The Real Estate Investor's Magazine
Fannie Mae and Freddie Mac could be headed to privatization very soon. What can investors expect?
The White House has proposed pushing mortgage giants Fannie Mae and Freddie Mac into privatization again. It’s a big move that could have a big impact on the nation’s mortgage and real estate market, and even help bolster incoming international investment and foreign economies who invest in them.
The How, What & Why of Privatizing Fannie and Freddie
These GSEs (Government Sponsored Agencies) were forced into government conservatorship with the mess of 2008. The received an almost $200B bailout from US taxpayers. Since then they have begun turning a profit, and have remained the glue for the countries lending system, and perhaps housing market and economy.
By releasing them and privatizing these giants which guarantee, buy and repackage residential and multifamily mortgage loan notes into mortgage backed securities (MBS), the hope is that taxpayers can be off the hook for bailing them out and a more competitive and stronger mortgage market can be built.
The current proposal would allow for other companies, lenders and insurers to compete with Fannie Mae and Freddie Mac and create a more vibrant mortgage market.
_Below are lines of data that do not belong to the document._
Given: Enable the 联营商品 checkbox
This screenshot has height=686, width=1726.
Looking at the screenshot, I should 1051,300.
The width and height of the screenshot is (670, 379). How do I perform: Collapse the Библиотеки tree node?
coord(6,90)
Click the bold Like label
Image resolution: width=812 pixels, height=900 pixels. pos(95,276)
It would also include an explicit form of guarantee of the scenarios in which the government would provide a bailout. Previously there was only an implied guarantee, which apparently worked very well.
Shares of these two organizations reported surge 3-4% on this news.
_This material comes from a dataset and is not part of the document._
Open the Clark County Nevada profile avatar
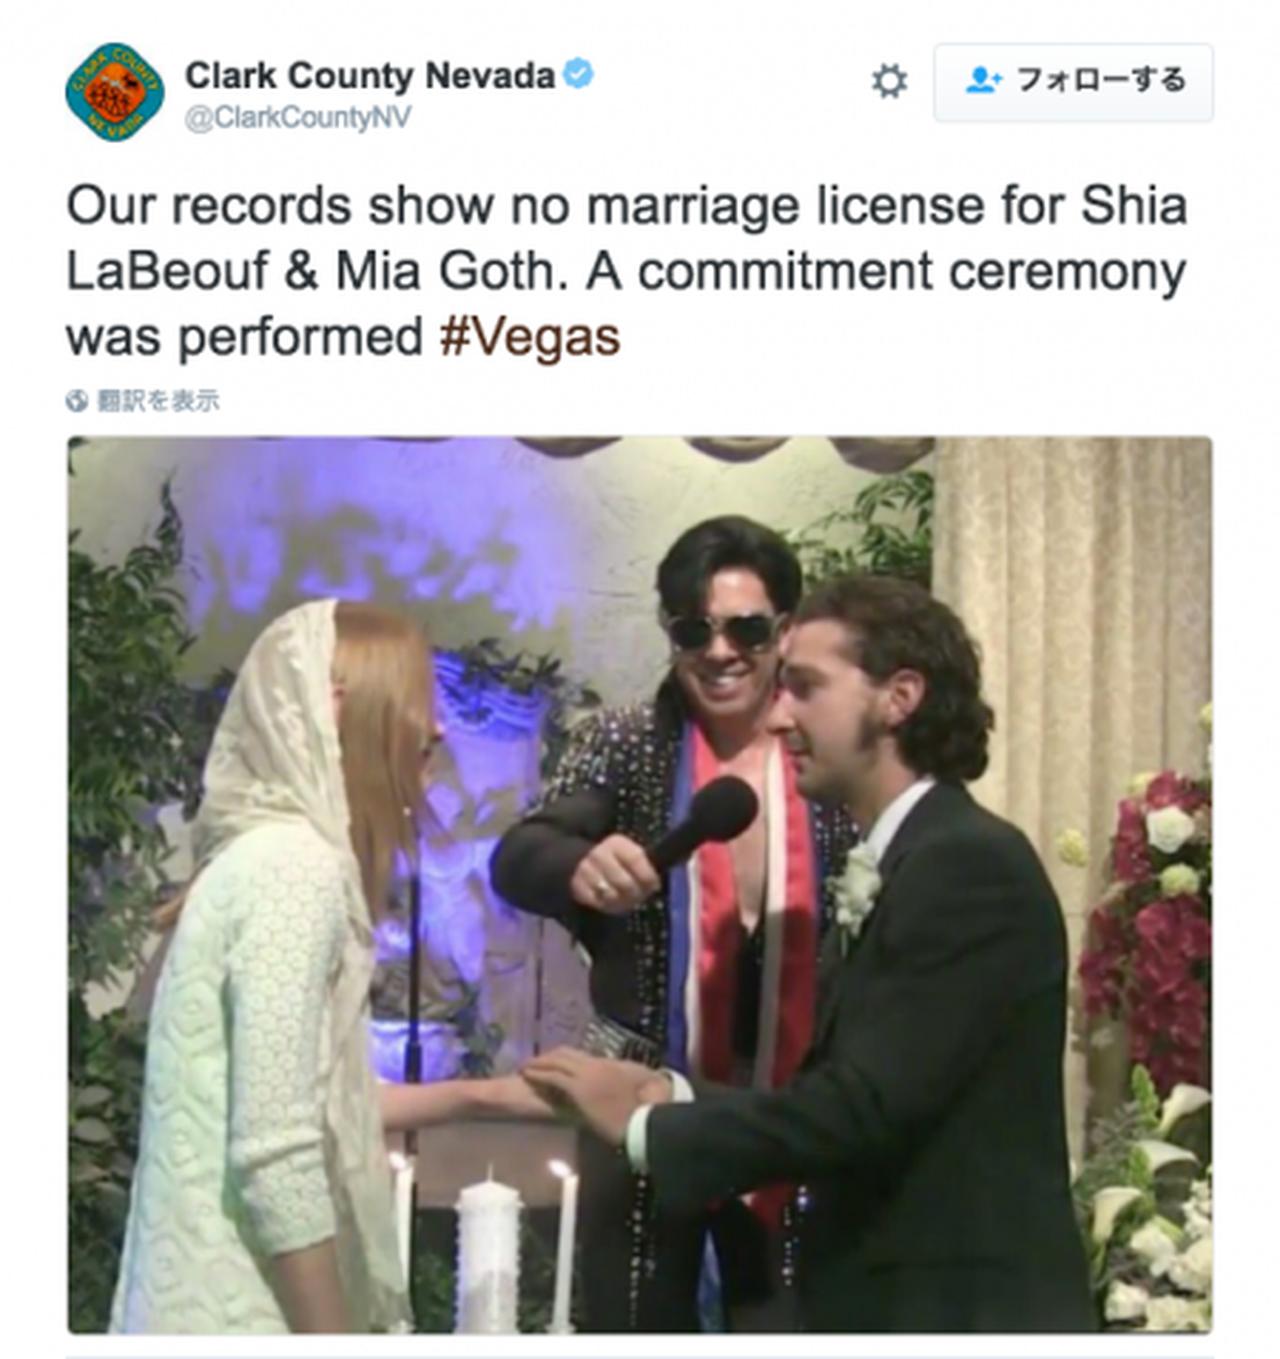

What’s really exciting about privatizing these organizations is the potential to open up and revive the US mortgage market.
The market has been starved of financing due to a lack of a secondary market and lenders’ confidence in making loans without incredible regulatory, financial and legal risks on the backend.
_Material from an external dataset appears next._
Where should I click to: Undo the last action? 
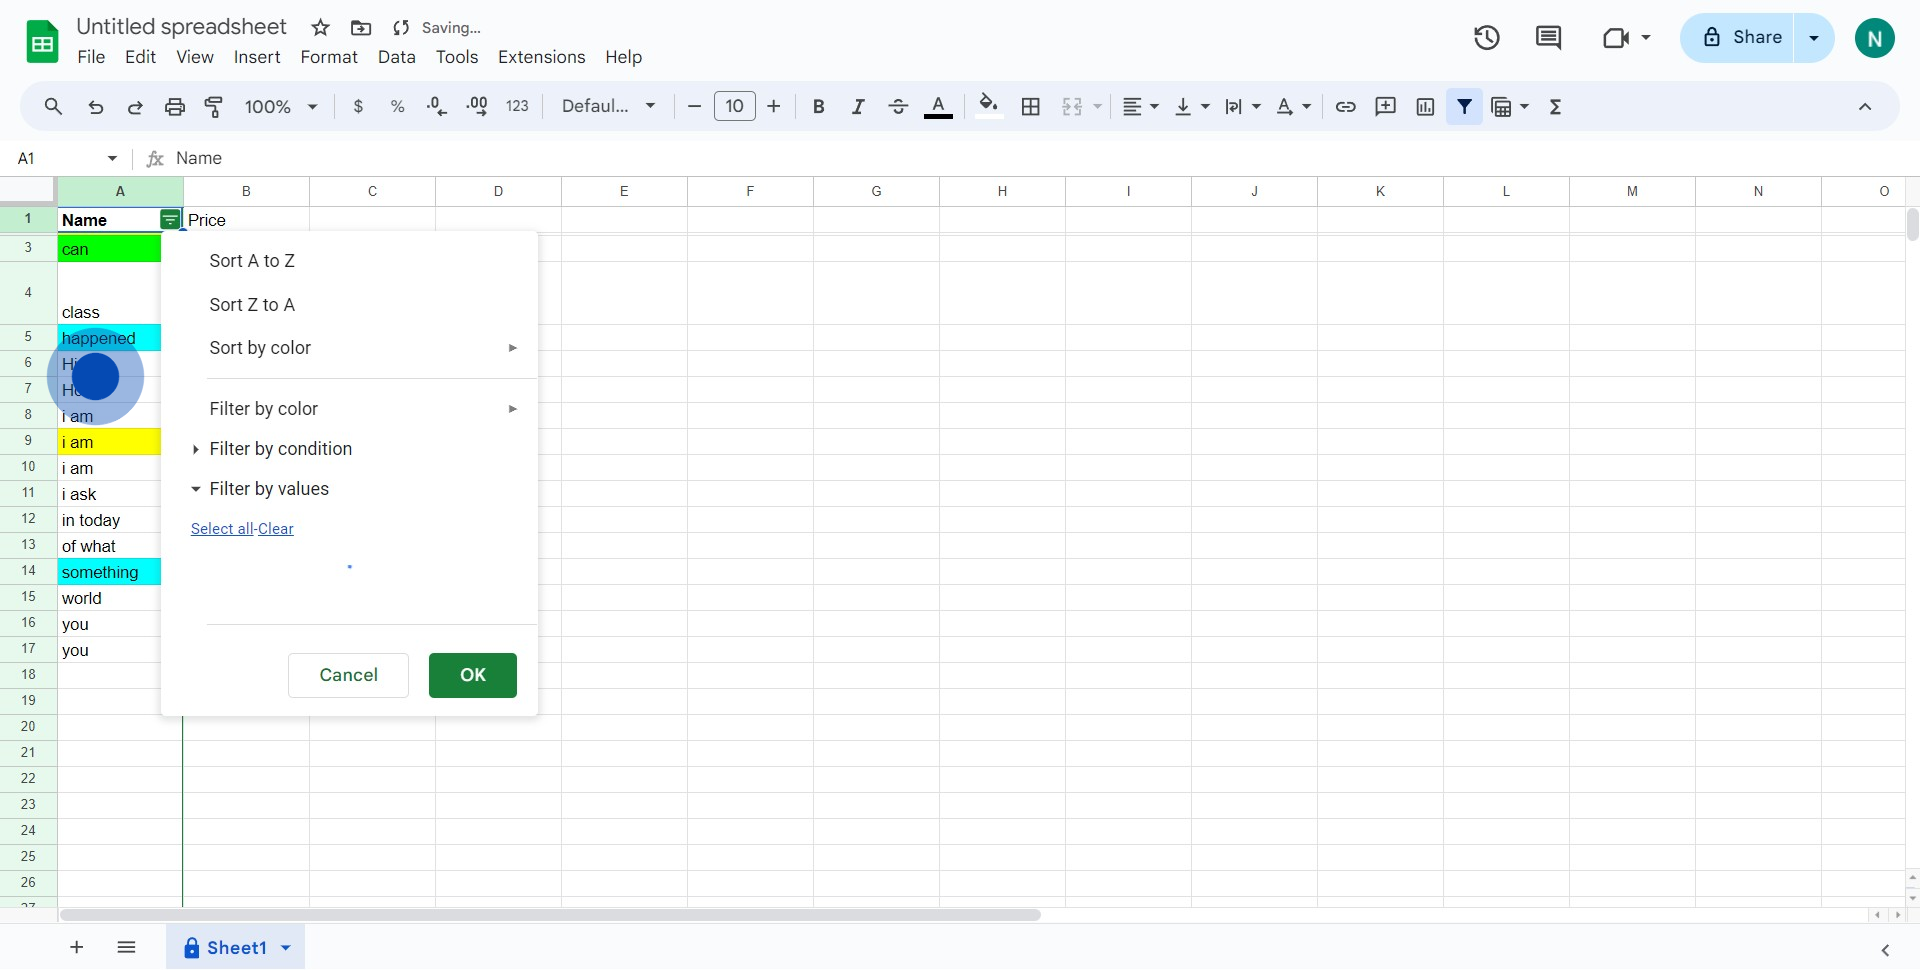coord(95,106)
Privatization could change this. More MBS packagers can be in the market and fuel capital. Banks and mortgage lenders could find new confidence in residential lending and making loans with some guaranteed coverage.
This should mean the birth of new loan programs, more aggressive lending and more access to credit. Especially, as these factors should create ongoing growth in the US real estate market.
Those who are against the move are concerned about ongoing subsidies for affordable housing, and taxpayers still being on the hook to bail these institutions out in a crisis. That will probably always be the case until the government is willing to let them fail. Some risk of failure could be reduced with greater capital requirements. Though the higher these requirements the less well this whole transition will work and actually grow the market.
The privatization of Freddie Mac and Fannie Mae is big news. It has big potential to fuel the market, create more paper assets to invest in and probably fuel better performance in mortgage notes and real estate sales. It may still be too early to tell how this will play out, and a lot will depend on the details, but it is positive.